▸ Text section
======

In contrast, a confidence level is the degree of confidence, or certainty, that the researcher wants
to be able to place in the confidence interval. Put another way, the confidence level is the
probability that the parameter being estimated by the statistic falls within the confidence interval.
The confidence level is usually expressed as a percentage, but it can also take the form of a
proportion (which is also sometimes called a confidence coefficient). The confidence levels cited
above were 68%, 95% or 99%. Since the 68% confidence level is only about two-thirds certainty,
most researchers in the social sciences select either 95%, which is very confident, or 99%, which is
about as confident as we would ever need to be. APA (2010, p. 34) suggests “As a rule, it is best to
use a single confidence level, specified on an a priori basis (e.g., a 95% or 99% confidence interval),
throughout the manuscript.”
And finally, the confidence limits (also known as confidence bounds), are simply the “The upper
and lower values of a confidence interval, that is, the values defining the range of a confidence
interval” (Vogt & Johnson, 2011, p. 68). So in a case where the ±2 se confidence interval turns out
to be 47.98 to 54.02 for the 95% confidence level, the confidence limits are 47.98 and 54.02.
2
About this term parameter, note that statistics are used in samples to estimate analogous parameters in the population
from which the sample was drawn. For example, a sample mean statistic, M, is often calculated to estimate the
analogous population parameter µ.
25
When Are These Statistics Used in Language Testing?
Why should we care? Consider what the latest APA Manual (APA, 2010) says: “The inclusion
of confidence intervals (for estimates of parameters, for functions of parameters such as differences
in means, and for effect sizes) can be an extremely effective way of reporting results. Because
confidence intervals combine information on location and precision and can often be directly used
to infer significance levels, they are, in general, the best reporting strategy. The use of confidence
intervals is therefore strongly recommended” (p. 34, italics added).
In language testing we use confidence intervals to interpret at least the standard error of the
mean (seM), standard error of measurement (SEM), and standard error of estimate (see) as I will
explain in three separate subsections.

======

▸ Collected material
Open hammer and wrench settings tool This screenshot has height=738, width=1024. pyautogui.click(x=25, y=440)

======

▸ What the task asks
Carry on the passage about confidence intervals in language testing from its last sentence.

▸ Output for this exercise
Confidence and the seM
Let’s begin by considering the example used above for the seM, where the mean was 51 and the
seM turned out to be 1.51. The mean (M) for the sample of 51 is the best estimate that we have of the
parameter μ. However, the seM of 1.51 tells us that there is error in that estimate and how big the
error is. Since we assume that error is normally distributed, we can estimate the range within which
the population mean is likely to exist in probability terms. In this case, we know that the population
mean is likely to fall within ±1 seM 68% of the time (34.13 + 34.13 = 68.26 ≈ 68), ±2 seM 95% of
the time (34.13 + 34.13 + 13.59 + 13.59 = 95.44 ≈ 95), and ±3 seM 99% of the time (34.13 + 34.13 +
13.59 + 13.59 + 2.14 + 2.14 = 98.58 ≈ 99).
Hence, we can say that the population μ in our example will fall within plus or minus one
confidence interval of the sample mean of 51, that is, from 49.49 to 52.00 about 68% of the time
(±1 se in this case = ±1.51; 51 – 1.51 = 49.49; 51 + 1.51 = 52.51). Using the same reasoning, we
can say that the population μ in our example will fall within plus or minus two confidence intervals
of the sample mean, that is, from 47.98 to 54.02 with 95% probability (±2 se in this case = ±3.02;
51 – 3.02 = 47.98; 51 + 3.02 = 54.02), and that the population μ in our example will fall within plus
or minus three confidence intervals of the sample mean, that is, from 46.47 to 55.53 with 99%
probability (±3 se in this case = ±4.53; 51 – 4.53 = 46.47; 51 + 4.53 = 55.53).
Confidence and the SEM
The SEM calculated in the example above turned out to be 1.36, which can be used to further
estimate confidence intervals that indicate how many score points of variation can reasonably be
expected with 68%, 95%, or 98% probability around any given point (e.g., a score or a cut-point).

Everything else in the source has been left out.